A Fourier representation of kernel Stein discrepancy with application to Goodness-of-Fit tests for measures on infinite dimensional Hilbert spaces

TL;DR

This paper extends the kernel Stein discrepancy (KSD) to infinite-dimensional Hilbert spaces, providing a Fourier representation that enhances its theoretical understanding and practical application in goodness-of-fit testing for functional data.

Contribution

It introduces the first Fourier representation of KSD in separable Hilbert spaces, enabling measure separation and improved interpretability for functional data.

Findings

KSD can effectively distinguish measures in infinite-dimensional spaces.

The Fourier representation improves the interpretability of KSD.

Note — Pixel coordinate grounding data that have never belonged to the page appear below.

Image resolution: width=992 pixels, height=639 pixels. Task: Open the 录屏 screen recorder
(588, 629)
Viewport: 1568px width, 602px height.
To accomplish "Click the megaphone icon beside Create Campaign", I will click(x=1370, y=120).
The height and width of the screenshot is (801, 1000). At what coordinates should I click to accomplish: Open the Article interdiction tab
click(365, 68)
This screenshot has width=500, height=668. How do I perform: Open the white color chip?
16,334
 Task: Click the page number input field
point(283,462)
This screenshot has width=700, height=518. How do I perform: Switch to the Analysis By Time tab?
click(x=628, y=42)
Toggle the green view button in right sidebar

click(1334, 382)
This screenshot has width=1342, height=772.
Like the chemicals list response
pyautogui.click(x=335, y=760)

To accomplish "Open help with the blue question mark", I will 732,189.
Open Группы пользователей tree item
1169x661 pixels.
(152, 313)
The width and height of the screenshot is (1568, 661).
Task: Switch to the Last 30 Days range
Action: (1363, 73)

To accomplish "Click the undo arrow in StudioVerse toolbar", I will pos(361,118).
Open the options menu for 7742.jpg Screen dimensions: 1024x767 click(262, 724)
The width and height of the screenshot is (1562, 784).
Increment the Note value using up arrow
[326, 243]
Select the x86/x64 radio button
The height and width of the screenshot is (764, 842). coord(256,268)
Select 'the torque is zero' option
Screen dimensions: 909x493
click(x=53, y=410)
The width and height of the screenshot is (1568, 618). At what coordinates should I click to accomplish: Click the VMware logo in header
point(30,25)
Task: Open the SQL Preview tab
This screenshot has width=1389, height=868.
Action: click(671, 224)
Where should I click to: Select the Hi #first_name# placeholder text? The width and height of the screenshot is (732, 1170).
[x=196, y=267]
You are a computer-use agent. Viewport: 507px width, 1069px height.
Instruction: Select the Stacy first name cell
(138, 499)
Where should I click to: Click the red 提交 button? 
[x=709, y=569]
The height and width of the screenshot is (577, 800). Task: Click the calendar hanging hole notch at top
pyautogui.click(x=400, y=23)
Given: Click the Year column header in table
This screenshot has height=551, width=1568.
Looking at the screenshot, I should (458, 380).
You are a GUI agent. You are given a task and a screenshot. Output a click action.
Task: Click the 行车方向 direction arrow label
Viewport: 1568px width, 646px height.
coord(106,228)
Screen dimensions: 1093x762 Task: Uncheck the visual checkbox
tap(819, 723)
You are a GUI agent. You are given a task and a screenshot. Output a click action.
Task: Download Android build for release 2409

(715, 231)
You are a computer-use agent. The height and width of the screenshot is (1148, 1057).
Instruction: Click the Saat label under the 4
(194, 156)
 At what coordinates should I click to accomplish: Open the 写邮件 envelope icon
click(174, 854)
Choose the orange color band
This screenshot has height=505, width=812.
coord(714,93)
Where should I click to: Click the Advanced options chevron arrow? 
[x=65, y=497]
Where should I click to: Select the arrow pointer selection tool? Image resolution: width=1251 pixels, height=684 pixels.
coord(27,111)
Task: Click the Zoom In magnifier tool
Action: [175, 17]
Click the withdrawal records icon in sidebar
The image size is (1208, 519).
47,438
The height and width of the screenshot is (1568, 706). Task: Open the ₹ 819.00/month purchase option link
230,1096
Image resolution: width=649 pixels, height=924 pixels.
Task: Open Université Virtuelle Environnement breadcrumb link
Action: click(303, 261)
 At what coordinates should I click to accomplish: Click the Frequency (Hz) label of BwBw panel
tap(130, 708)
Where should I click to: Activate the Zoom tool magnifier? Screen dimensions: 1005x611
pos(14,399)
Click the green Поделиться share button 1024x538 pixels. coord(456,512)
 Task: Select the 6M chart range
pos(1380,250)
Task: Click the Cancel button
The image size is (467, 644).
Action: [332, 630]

Goodness-of-fit tests perform well on synthetic functional data.

Abstract

Kernel Stein discrepancy (KSD) is a widely used kernel-based measure of discrepancy between probability measures. It is often employed in the scenario where a user has a collection of samples from a candidate probability measure and wishes to compare them against a specified target probability measure. KSD has been employed in a range of settings including goodness-of-fit testing, parametric inference, MCMC output assessment and generative modelling. However, so far the method has been restricted to finite-dimensional data. We provide the first analysis of KSD in the generality of data lying in a separable Hilbert space, for example functional data. The main result is a novel Fourier representation of KSD obtained by combining the theory of measure equations with kernel methods. This allows us to prove that KSD can separate measures and thus is valid to use in practice. Additionally, our results improve the interpretability of KSD by decoupling the effect of the kernel and Stein operator. We demonstrate the efficacy of the proposed methodology by performing goodness-of-fit tests for various Gaussian and non-Gaussian functional models in a number of synthetic data experiments.